Pengobatan Osteoporosis
                Pencegahan adalah satu-satunya pengobatan utama. Bila tulang sudah mengalami osteoporosis, kita hanya bisa menjaganya agar tidak bertambah parah.
1.         Umum
·         Penuhi kebutuhan nutrisi yang dibutuhkan oleh tubuh
·         Upayakan mencapai berat tubuh yang ideal
·         Hilangkan kebiasaan merokok, mengkonsumsi alkohol dan kafein
·         Usahakan menghindari obat-obat yang yang dapat meningkatkan resiko osteoporosis
·         Rajin olahraga, yang bermanfaat untuk memelihara tulang. Otot yang kuat membuat tulang semakin kuat dan padat
·         Upayakan untuk mencegah terjadinya cedera (khususnya jatuh)
2.        Farmakoterapi
·         Pemberian suplemen kalsium, magnesium, dan vitamin D
·         Terapi pengganti hormon bila diperlukan
·         Obat-obat pengurang nyeri dan atau obat anti inflamasi non-steroid
·         Kalsitonin
·         Bifosfonat
3.        Fisioterapi
4.        Pembedahan
Salah satu cara terpenting untuk mencegah osteoporosis adalah konsumsi kalsium yang cukup. Berikut disajikan dosis kalsium yang diperlukan oleh tubuh menurut kelompok umur :
ü  Anak-anak, umur 1-10 tahun : 800mg kalsium/hari
ü  Remaja, umur 11-18 tahun : 1200mg kalsium/hari
ü  Remaja yang hamil : 1600mg kalsium/hari
ü  Wanita hamil, umur 19 tahun ke atas : 1200mg kalsium/hari
ü  Wanita menyusui : 1200 mg kalsium/hari
ü  Laki-laki dewasa, di bawah 65 tahun : 1000mg kalsium/hari
ü  Laki-laki dewasa, di atas 65 tahun : 1500mg kalsium/hari
ü  Perempuan dewasa, sebelum menopause : 1200mg kalsium/hari
ü  Perempuan dewasa, setelah menopause : 1500mg kalsium/hari
Vitamin D
                Salah satu fungsi vitamin D adalah membantu penyerapan kalsium dari usus. Sebagian penderita osteoporosis mempunyai kadar vitamin D yang rendah di tubuhnya sehingga absorbsi kalsium dari usus juga kurang. Vitamin D dibentuk di dalam tubuh dengan bantuan paparan sinar matahari atau didapatkan langsung dari makanan.

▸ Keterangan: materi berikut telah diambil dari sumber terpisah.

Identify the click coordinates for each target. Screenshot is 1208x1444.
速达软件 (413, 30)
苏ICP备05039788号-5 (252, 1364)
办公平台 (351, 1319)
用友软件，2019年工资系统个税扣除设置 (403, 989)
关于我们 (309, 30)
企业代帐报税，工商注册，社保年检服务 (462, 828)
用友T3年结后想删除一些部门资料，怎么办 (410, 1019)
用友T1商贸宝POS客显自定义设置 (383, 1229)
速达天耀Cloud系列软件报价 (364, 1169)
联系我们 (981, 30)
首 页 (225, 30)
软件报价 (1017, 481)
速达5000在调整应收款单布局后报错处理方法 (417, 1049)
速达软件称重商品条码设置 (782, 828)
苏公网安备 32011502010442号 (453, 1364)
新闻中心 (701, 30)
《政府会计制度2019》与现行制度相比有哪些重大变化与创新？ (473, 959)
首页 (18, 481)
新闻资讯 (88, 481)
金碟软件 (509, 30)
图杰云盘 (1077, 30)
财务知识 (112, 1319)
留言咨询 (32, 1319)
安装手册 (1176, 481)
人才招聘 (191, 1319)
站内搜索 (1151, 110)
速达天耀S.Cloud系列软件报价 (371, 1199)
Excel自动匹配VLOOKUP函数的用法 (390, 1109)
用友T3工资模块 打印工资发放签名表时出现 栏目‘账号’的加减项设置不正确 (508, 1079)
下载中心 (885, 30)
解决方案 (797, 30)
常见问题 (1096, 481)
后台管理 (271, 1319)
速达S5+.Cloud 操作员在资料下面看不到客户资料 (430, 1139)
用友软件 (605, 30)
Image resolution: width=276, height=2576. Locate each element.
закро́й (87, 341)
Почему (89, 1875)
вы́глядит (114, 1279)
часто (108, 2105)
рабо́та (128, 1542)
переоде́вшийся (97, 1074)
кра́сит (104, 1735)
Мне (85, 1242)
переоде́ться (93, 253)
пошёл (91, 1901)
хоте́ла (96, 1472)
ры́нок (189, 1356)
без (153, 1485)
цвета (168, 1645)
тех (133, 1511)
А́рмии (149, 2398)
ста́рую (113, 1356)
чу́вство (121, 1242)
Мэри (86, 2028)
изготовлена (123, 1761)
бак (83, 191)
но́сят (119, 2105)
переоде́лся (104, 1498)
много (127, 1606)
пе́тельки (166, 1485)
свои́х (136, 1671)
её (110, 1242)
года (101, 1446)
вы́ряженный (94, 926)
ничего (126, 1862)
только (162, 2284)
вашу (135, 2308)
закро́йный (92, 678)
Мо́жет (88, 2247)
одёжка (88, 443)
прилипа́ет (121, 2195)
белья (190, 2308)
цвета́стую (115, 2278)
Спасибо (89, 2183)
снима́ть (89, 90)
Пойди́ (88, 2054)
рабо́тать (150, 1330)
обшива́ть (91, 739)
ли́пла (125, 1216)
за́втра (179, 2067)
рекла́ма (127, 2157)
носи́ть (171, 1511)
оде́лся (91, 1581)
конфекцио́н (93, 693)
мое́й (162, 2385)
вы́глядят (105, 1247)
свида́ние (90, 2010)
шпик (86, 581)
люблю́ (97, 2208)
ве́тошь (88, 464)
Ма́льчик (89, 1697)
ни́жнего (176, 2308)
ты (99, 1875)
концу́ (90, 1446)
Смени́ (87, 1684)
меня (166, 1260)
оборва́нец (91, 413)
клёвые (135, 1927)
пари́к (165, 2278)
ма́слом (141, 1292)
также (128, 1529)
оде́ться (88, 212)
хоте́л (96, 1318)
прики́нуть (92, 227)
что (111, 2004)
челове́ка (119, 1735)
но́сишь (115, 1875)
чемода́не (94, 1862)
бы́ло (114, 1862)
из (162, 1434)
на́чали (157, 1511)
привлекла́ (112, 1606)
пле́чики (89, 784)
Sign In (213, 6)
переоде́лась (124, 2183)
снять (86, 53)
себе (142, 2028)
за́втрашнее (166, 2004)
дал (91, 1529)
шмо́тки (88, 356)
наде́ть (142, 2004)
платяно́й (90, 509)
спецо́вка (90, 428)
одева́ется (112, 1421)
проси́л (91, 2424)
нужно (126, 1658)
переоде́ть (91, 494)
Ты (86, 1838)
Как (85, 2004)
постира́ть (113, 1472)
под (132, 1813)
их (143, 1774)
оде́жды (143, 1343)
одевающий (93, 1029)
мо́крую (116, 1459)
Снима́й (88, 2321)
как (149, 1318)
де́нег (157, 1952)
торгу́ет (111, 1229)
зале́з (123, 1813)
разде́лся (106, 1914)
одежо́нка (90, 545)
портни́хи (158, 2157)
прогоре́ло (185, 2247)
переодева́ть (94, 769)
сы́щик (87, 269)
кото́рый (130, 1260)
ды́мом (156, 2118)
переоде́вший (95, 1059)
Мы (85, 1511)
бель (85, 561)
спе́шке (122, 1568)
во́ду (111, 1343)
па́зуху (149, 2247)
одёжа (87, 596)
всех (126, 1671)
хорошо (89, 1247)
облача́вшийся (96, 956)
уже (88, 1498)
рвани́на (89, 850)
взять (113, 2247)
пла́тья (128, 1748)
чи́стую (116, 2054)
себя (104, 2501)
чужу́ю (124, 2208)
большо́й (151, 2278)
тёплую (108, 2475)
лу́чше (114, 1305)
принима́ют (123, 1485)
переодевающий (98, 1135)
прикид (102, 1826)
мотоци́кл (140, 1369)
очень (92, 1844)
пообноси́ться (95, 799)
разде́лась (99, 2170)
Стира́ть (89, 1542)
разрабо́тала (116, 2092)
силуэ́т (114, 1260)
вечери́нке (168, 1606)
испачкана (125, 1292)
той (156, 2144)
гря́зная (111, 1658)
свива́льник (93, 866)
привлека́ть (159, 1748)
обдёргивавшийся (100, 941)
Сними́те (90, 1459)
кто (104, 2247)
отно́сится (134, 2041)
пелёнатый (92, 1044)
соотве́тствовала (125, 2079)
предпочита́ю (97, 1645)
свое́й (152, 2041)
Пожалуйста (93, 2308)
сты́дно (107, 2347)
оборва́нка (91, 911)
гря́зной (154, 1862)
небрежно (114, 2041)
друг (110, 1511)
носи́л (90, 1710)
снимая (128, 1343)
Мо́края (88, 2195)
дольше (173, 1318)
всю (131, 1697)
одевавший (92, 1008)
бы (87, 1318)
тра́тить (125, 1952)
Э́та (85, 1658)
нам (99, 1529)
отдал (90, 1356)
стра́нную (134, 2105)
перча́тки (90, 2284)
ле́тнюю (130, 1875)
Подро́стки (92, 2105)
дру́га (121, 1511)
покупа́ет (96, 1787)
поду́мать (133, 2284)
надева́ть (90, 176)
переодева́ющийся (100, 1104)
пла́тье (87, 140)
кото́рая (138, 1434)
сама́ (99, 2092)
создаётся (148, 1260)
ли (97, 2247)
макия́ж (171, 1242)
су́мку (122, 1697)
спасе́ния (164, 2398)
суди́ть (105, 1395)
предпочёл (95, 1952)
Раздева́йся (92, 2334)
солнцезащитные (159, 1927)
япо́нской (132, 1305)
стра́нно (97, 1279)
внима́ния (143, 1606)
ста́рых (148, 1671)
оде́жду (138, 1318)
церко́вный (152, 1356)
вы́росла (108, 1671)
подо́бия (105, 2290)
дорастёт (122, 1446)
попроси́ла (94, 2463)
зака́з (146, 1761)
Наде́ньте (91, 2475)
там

Dosis harian vitamin D adalah 400 IU. Dosis ini dapat ditingkatkan hingga 800 IU, terutama jika anda tidak cukup mendapat vitamin D dari makanan atau kurang terpapar sinar matahari. Tetapi ingat, jangan mengkonsumsi lebih dari angka ini, kecuali dokter anda menganjurkannya.